Because of this, the astronauts “tend to look cheekier,” says Neal. This fluidic drift also causes more serious conditions, including pressure on the optic nerve, which can affect vision. Once back on Earth, the eye troubles usually subside, but this is one of the big issues NASA wants to understand for longer-duration flights.
Earth's magnetic field provides a form of natural shielding that protects life on the surface from a good amount of high-energy radiation, which could otherwise damage DNA. Outside this safe zone, artificial shielding on the ISS can partially protect astronauts from radiation exposure, but it isn’t effective for all radiation types, leaving astronauts more susceptible to cancer and other long-term health risks.
A trip to Mars will be even more brutal, because in addition to the exposure time in transit, the red planet has no natural magnetic shield. With the latest ISS mission, scientists are hoping to suss out exactly how space radiation might trigger changes in Kelly’s DNA, and what that might mean for future Mars-bound travelers.

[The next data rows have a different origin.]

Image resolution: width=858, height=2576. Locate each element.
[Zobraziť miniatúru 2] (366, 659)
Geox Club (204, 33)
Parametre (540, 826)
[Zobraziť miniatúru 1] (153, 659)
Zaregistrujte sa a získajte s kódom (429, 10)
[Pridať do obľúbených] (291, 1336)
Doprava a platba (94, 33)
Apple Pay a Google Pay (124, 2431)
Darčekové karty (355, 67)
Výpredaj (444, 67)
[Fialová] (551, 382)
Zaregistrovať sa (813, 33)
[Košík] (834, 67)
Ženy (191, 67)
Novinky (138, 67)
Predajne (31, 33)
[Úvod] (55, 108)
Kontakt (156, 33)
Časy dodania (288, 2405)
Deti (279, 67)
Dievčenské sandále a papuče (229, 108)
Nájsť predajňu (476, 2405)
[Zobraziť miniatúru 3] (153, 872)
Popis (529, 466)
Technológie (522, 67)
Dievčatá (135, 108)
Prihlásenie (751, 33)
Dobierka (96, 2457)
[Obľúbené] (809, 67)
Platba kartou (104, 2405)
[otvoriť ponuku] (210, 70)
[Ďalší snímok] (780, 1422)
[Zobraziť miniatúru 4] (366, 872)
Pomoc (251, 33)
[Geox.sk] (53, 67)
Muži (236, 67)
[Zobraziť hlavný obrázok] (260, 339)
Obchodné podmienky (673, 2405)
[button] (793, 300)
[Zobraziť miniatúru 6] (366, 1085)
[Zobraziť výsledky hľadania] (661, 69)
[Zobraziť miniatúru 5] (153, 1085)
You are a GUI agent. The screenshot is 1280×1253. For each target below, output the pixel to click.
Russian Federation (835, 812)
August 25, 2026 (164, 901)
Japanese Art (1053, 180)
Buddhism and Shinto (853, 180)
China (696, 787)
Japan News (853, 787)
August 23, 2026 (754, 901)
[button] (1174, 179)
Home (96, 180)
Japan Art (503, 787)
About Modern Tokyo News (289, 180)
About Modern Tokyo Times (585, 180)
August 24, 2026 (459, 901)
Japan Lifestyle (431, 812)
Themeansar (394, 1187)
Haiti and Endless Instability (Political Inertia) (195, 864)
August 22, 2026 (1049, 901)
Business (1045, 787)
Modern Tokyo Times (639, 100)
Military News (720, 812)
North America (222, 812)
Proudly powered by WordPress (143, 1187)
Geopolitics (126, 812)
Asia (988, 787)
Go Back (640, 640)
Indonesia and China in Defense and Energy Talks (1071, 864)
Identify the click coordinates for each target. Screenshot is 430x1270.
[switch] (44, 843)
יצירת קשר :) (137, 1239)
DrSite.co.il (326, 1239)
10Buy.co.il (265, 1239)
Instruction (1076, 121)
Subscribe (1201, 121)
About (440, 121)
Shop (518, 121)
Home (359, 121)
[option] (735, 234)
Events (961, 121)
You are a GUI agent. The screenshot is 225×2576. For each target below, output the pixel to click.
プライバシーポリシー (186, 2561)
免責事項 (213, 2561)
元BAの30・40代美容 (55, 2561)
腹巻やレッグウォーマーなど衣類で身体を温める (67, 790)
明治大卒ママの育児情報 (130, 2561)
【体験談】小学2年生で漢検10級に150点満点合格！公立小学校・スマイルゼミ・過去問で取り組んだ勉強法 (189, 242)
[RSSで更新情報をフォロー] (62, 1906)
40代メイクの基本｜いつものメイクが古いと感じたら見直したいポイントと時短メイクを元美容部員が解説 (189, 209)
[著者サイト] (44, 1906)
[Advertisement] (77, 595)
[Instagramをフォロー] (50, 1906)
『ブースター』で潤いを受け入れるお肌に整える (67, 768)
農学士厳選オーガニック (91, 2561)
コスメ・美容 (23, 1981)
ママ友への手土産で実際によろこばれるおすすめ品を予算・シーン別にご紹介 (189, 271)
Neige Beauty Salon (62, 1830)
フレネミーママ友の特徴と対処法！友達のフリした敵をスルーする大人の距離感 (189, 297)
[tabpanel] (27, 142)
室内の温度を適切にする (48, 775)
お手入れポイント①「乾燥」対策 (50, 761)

Despite all these severe-sounding effects, most of the known damage can be reversed after an astronaut’s return to Earth. In a press conference from space last week, Kelly was in high spirits. Though he reports some minor effects to his eyes, he says overall that he feels well and is in good shape psychologically: “It’s not like I’m climbing the walls.”
“I’ve tried to do this with a very deliberate methodology and deliberate pace,” he says, adding that he has used each mission task as a milestone. “I think that’s important, having those kinds of milestones that break up a long-distance flight. The next milestone is coming home.”